In hair oils, the company said, it will focus on market share gains through introduction of differentiated and innovative products and effective communication.
"A successful execution of this strategy is expected to result in annual volume growth of 15-17% over the next 2-3 years," it said.
Marico said it will build a "sizeable business" in the healthy foods space by leveraging the equity of Saffola premium refined edible oil.
Marico markets Saffola as healthier edible oil and has in past few years extended the brand to other healthier products like Arise, rice with low glycemic index and oats.
It aims to get 25% revenue of Saffola from healthy foods over three years.

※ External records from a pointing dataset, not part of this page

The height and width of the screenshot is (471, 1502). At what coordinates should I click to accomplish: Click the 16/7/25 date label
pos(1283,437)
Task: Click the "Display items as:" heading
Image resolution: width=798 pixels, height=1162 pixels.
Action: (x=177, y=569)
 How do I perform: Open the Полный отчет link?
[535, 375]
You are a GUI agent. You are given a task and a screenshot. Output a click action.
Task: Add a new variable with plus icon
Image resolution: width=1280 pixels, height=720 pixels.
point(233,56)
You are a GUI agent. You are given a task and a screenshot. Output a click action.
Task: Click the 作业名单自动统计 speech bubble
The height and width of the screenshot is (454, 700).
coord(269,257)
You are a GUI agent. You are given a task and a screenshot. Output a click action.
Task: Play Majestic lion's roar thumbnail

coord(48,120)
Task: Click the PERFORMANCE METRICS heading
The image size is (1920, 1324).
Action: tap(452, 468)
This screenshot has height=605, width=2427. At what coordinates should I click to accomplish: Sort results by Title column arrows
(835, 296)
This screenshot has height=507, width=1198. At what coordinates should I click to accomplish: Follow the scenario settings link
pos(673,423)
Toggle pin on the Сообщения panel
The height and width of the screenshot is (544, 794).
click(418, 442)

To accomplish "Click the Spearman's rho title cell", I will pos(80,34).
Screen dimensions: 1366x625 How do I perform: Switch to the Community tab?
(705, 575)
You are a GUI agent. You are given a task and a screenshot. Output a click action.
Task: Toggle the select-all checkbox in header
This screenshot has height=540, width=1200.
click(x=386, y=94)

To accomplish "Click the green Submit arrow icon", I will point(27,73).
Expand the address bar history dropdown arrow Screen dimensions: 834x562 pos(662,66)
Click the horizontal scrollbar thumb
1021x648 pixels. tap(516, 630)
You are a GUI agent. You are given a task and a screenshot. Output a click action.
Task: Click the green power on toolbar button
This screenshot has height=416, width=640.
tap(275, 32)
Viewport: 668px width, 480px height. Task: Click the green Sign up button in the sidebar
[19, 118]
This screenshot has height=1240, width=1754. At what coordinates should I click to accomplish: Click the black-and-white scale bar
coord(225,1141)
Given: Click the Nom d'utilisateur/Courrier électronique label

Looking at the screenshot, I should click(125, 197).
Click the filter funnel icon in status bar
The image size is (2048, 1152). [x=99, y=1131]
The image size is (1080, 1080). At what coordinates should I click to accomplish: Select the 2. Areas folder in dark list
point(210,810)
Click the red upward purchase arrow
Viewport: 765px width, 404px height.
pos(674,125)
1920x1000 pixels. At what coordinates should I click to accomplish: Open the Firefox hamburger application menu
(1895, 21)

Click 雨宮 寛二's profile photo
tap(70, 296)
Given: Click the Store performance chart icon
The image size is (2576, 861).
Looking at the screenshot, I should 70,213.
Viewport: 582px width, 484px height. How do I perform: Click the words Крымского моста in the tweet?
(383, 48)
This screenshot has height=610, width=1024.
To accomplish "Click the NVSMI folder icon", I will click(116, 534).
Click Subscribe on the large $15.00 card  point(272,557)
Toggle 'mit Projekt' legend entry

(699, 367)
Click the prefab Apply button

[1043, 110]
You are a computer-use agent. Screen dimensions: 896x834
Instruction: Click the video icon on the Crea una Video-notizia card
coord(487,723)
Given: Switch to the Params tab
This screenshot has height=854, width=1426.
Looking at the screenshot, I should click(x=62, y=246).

Marico had raised prices across its Saffola oils portfolio and some Parachute Oil packs last fiscal, to offset input cost pressures. Copra prices were 20% higher in FY12 over FY11. Similarly, safflower oil and rice bran oil prices were up 28% and 34% respectively.
Although average copra prices have declined in last few weeks, in the short run, the company expects there may not be much easing of cost pressures and so margins may remain under pressure.
Last quarter, Marico had acquired personal care products business of Paras Pharmaceuticals from Reckitt Benckiser. This acquisition gives Marico an opportunity in the rapidly growing deodorant and male grooming categories in India and it expects the portfolio to grow faster than its existing products.
Marico's international business is expected to grow in "healthy" double digits and the company said it will continue to explore expansion opportunities in countries in Asia and Africa in the long-term. The company already has a strong presence in the Middle East, North Africa, South Africa, and Asian countries like Bangladesh and Vietnam.
KAYA SKIN CLINICS
Same-store sales at Marico arm Kaya Skin Clinics grew 19% in the fourth quarter. It had revenue of Rs 279 crore in fiscal 2012 and made loss of Rs 29.1 crore at PBIT level.
Marico said there will be continued losses over the next few quarters, but it "feels reasonably confident" that Kaya will record "sustainable" profit in fiscal 2014.